Photo: PTI
Photo: PTI

Listed companies asked to promptly disclose all details on default, inter-creditor pacts

  • BSE and NSE also announce additional surveillance measures for firms wherein creditors of a listed firm may have or are in process of taking action as per the IBC
  • The two bourses say developments related to the ICA are likely to have significant impact on prices of the securities of the listed entities

NEW DELHI : Amid pounding of share prices due to loan defaults and subsequent actions by lenders against borrower companies, all listed companies have been asked to promptly disclose to the exchanges all "material developments" relating to the defaults including about inter-creditor agreements.

The direction has been issued by the two leading stock exchanges, BSE and NSE, in consultation with the capital market regulator, Sebi (Securities Exchange Board of India).

Besides, the two exchanges have also announced additional surveillance measures for companies wherein creditors of a listed company may have or are in process of taking action as per the Insolvency and Bankruptcy Code (IBC) or Inter Creditor Agreement (ICA) resolution process.

In separate circulars, the two exchanges said developments related to the ICA are likely to have significant impact on prices of the securities of the listed entities whose assets have been deemed to be 'stressed' on account of default or delay of interest/principal payments. Therefore, developments such as signing of the ICA by lenders of a listed company is deemed to be "material" as it is likely to have significant impact on the ownership and governance of the company, the exchanges said, citing Sebi's disclosure regulations.

With a view to provide for early recognition, reporting and time-bound resolution of stressed assets, the RBI in June had issued certain directions to lenders, including banks, financial institutions, and systematically important NBFCs, as part of its Prudential Framework for Resolution of Stressed Assets Directions, 2019.

The framework provides for lenders to take a prima facie review of defaulting borrowers within 30 days of default. During this review period, the lenders may decide on a resolution strategy which may include putting in place a resolution plan or alternatively initiate legal proceedings under the IBC.

In cases where a resolution plan is to be implemented, all lenders can enter into an ICA during this review period to provide for ground rules for finalisation and implementation of the resolution plan in respect of borrowers with credit facilities from more than one lender.

Taking these developments into account, the exchanges have now asked all listed companies to promptly disclose all material developments pertaining to any default and about the ICA.

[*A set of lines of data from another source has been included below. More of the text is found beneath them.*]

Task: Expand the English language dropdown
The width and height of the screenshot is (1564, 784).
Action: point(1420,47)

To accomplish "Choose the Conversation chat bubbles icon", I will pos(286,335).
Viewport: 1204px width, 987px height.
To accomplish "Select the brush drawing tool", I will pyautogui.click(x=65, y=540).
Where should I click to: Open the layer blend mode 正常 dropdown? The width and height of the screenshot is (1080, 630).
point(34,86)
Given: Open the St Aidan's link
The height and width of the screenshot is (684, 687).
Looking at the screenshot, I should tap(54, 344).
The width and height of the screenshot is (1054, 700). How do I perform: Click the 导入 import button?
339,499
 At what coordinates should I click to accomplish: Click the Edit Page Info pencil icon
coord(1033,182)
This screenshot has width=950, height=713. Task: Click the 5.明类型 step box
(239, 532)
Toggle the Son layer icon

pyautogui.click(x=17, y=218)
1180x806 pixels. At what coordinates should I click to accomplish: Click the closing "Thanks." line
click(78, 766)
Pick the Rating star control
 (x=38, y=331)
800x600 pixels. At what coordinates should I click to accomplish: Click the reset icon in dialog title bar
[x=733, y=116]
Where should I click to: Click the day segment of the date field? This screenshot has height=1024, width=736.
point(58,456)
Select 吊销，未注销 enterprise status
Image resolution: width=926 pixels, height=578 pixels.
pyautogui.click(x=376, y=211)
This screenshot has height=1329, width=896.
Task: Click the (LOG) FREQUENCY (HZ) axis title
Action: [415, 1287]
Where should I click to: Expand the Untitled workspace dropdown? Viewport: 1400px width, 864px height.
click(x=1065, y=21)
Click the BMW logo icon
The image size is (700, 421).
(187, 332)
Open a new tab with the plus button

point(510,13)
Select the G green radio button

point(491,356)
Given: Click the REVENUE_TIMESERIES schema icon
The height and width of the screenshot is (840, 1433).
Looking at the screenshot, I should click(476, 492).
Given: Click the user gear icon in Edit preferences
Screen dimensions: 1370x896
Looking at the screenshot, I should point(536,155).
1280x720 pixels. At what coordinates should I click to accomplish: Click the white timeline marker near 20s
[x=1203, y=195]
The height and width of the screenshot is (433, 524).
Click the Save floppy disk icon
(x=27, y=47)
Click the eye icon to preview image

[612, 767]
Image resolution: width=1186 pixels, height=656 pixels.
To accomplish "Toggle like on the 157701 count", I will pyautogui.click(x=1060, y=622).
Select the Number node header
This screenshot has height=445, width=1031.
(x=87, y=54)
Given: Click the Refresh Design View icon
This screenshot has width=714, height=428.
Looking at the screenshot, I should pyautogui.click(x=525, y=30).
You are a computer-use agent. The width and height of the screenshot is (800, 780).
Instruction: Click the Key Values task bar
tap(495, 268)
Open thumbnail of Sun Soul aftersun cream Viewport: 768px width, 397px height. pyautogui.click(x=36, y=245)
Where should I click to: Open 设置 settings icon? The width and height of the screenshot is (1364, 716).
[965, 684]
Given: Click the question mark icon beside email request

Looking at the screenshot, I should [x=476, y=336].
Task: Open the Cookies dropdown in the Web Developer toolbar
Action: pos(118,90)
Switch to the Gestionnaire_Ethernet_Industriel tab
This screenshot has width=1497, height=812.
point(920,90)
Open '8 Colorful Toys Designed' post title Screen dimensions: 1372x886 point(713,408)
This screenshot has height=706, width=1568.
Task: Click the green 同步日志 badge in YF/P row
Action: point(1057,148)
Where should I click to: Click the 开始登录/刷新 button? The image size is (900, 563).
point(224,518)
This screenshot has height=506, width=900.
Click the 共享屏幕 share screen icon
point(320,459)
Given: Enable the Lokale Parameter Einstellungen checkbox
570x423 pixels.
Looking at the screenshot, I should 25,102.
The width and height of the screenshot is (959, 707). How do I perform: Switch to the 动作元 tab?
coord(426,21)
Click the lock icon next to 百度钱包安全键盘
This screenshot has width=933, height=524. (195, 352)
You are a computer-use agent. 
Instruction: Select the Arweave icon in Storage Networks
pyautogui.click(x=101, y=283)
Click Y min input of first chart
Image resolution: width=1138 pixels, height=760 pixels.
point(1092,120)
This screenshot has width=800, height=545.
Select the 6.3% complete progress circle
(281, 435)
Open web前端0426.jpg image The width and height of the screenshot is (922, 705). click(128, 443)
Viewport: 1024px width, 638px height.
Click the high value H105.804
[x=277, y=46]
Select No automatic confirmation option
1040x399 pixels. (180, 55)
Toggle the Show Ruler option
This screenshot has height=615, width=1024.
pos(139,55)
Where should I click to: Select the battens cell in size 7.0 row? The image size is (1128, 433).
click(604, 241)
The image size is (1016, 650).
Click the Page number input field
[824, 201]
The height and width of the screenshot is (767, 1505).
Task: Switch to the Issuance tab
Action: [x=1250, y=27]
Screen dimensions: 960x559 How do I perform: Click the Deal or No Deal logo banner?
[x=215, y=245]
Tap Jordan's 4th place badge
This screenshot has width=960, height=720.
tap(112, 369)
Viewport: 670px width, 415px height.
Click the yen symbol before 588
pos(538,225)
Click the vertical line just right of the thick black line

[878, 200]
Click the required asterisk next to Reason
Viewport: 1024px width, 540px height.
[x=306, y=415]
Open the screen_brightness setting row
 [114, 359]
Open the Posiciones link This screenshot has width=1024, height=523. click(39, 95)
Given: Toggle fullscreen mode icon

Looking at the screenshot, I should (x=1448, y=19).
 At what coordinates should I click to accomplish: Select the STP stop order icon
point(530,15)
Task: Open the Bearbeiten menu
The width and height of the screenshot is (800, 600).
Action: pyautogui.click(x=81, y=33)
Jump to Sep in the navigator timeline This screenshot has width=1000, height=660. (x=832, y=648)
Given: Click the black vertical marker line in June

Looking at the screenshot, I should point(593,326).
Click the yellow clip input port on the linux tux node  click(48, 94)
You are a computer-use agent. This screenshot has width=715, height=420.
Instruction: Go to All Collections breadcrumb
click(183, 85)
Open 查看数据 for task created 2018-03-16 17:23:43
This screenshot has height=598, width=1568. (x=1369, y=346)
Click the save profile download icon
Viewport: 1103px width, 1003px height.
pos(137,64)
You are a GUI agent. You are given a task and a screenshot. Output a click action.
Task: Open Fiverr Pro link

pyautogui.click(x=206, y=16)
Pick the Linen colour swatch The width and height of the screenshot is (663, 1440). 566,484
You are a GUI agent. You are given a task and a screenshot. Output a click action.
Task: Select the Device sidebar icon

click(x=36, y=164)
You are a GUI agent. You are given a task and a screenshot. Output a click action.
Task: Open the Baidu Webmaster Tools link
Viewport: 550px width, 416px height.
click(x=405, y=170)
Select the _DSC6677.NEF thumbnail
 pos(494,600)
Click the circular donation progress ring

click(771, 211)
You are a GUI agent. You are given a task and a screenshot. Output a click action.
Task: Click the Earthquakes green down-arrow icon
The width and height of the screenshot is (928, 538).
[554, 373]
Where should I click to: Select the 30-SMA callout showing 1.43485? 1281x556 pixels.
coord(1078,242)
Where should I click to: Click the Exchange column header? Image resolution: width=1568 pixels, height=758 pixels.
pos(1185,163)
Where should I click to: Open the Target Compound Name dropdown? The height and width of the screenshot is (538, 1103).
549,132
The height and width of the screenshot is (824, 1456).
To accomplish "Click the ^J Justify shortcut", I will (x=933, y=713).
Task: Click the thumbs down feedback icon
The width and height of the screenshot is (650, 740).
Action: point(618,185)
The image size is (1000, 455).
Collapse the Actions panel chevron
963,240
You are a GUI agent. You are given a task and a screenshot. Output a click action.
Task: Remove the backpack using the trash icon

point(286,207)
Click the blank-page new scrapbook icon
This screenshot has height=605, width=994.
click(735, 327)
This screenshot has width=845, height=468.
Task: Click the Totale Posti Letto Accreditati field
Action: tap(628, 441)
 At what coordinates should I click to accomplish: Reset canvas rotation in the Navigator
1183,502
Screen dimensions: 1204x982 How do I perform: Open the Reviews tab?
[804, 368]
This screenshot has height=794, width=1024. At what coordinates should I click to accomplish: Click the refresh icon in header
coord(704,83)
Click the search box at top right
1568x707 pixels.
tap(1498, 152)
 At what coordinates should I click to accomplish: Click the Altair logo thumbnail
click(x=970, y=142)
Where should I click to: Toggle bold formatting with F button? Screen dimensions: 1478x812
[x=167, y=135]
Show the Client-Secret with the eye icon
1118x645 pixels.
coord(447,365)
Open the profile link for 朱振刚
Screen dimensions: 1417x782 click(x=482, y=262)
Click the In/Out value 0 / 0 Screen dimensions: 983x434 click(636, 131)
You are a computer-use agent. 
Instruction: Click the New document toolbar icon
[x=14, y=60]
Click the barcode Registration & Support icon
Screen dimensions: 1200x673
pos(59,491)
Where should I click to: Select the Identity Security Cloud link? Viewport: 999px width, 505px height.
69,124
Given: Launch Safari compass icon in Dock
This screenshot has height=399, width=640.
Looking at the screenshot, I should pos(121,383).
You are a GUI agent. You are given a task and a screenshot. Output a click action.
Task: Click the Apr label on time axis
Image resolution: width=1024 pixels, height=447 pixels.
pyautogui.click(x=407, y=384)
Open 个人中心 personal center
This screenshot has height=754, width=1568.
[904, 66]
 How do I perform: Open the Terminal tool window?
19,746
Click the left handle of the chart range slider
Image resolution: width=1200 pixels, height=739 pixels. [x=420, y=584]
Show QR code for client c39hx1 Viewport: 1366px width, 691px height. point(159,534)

Besides, all entities who get confidential information in course of developments pertaining to default and/or ICA, will need to maintain confidentiality of such information, until the same is disclosed to the exchanges for public dissemination. These would include companies, lenders and any other entities who may have access to unpublished price sensitive information.

However, these entities would need to ensure a strong and robust framework to maintain confidentiality of the unpublished price sensitive information and ensure that persons (including lenders and any other entities who may have access to UPSI) are put through necessary restrictions as required under the Sebi (Prohibition of Insider Trading) Regulations.

Besides, listed companies on their own would have to promptly confirm or deny (as the case may be) and clarify to stock exchanges regarding any rumours or news on developments pertaining to default and/or ICA.

The exchanges have asked listed companies to take note of the circular and comply accordingly.

Detailing the criteria for short-listing of securities for action and the surveillance action, the exchanges said additional surveillance would be applicable in case of a closing share price variation of more than 25% in five consecutive trading days, post disclosure of default.

The surveillance action in this case would be applicable margin rate of 40% or existing margin, whichever is higher, subject to maximum rate of margin capped at 100% from T+3 day for a minimum period of 15 days.

Post disclosure of ICA also, the additional surveillance action would be applicable in case of closing price variation of 25% in five consecutive trading days. However, the applicable margin rate for such stocks would be 100% from T+3 day for all clients for a minimum period of 15 days. The securities would exit from these surveillance measures in case the closing share price variation in the last 5 trading days is less than or equal to 25% as on review date.